I think I’ve found a reason for why I clash with some types of women online.
They may be expecting me to relate or write in a female-typical way, with female-typical values, and they get disappointed or upset when I don't.
This may be because, like many gay men, I have some female-typical traits and mannerisms, but I still retain a pretty sex-typical approach to talking and writing.
I'm direct and blunt. I generalize, and I don't list out a sub-pamphlet of exceptions and "not alls".
My approach is not "nice". My primary concern is what I have to say, not "how might someone reading this feel and should I have made sure that no class of reader would feel that I was criticizing them."
This bothers some women a lot, I've noticed.
They push back in ways they think are reasonable (I do not agree). I read the pushback as either scolding, or as an indirect way of saying, "You should have prioritized my/their feelings, and it's more important to me to express that you were wrong for not doing that than it is for me to acknowledge or engage what you said at all."
I react very badly to that. When anyone, of either sex, refuses to engage the content and instead goes for the "mistakes" I've made first, it's disrespectful.
Note carefully---it's not disrespectful to disagree with me. It's disrespectful to ignore my point and subject matter, to not even acknowledge it, before one starts in with the "corrections."
Women take this approach with my writing much more than men do.
In my case, I suspect it's that women have learned to see gay men as "on their side." Though they don't think of it this way explicitly, there's an unconscious presumption that gay men are "honorary women" sometimes.
I'm not a woman. I'm a man. Women's issues are not my issues. As a man, I am not morally obligated to take on women's issues, or to speak about them in a way that women want me to. They are also not obliged to do the converse with men.
People's feelings are not my primary concern. I do not and will not mother-hen my writing this way. This is a woman's inclination. It is not a rule from God binding on men.
What do you think about this?
I had an argument with a male friend once because he asked me to edit something he was writing. He compared having his email account hacked to rape by saying "I felt like I'd been raped." He thought that I objected on emotional grounds. I did, but only in the sense that he was going to make readers (nearly all women and any man who has been raped or helped someone deal with the atermath of rape) completely miss his larger point, which I thought was important, and focus only on the rape metaphor. This inadvertent self-sabotage is quite an easy thing to do when writing for an audience.
So I suppose that I think that it is easy for people who have good reasons to pre-defend to miss it when they're going to do something similar--harm their own ability to communicate. I have done it. I'm not sure if you have or not because I read you charitably, because we're friends. As long as a writer bears in mind this shooting-oneself-in-the-foot possibility, then a "fuck their feelings; I said what I said" approach seems right to me.

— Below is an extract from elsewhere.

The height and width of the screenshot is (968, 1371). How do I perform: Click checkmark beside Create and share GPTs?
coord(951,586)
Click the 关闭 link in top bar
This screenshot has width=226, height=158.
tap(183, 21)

I vastly prefer what you'd call male-typical communication. It puts me at ease. "Say what you mean, mean what you say" clarity. Female-typical communication often makes me feel like I'm suffocating. The pussyfooting seems to go hand in hand with passive aggression and other crazymaking forms of indirectness and general chaos. Straightforwardness is a salve, and it doesn't preclude vulnerability, sensitivity, etc.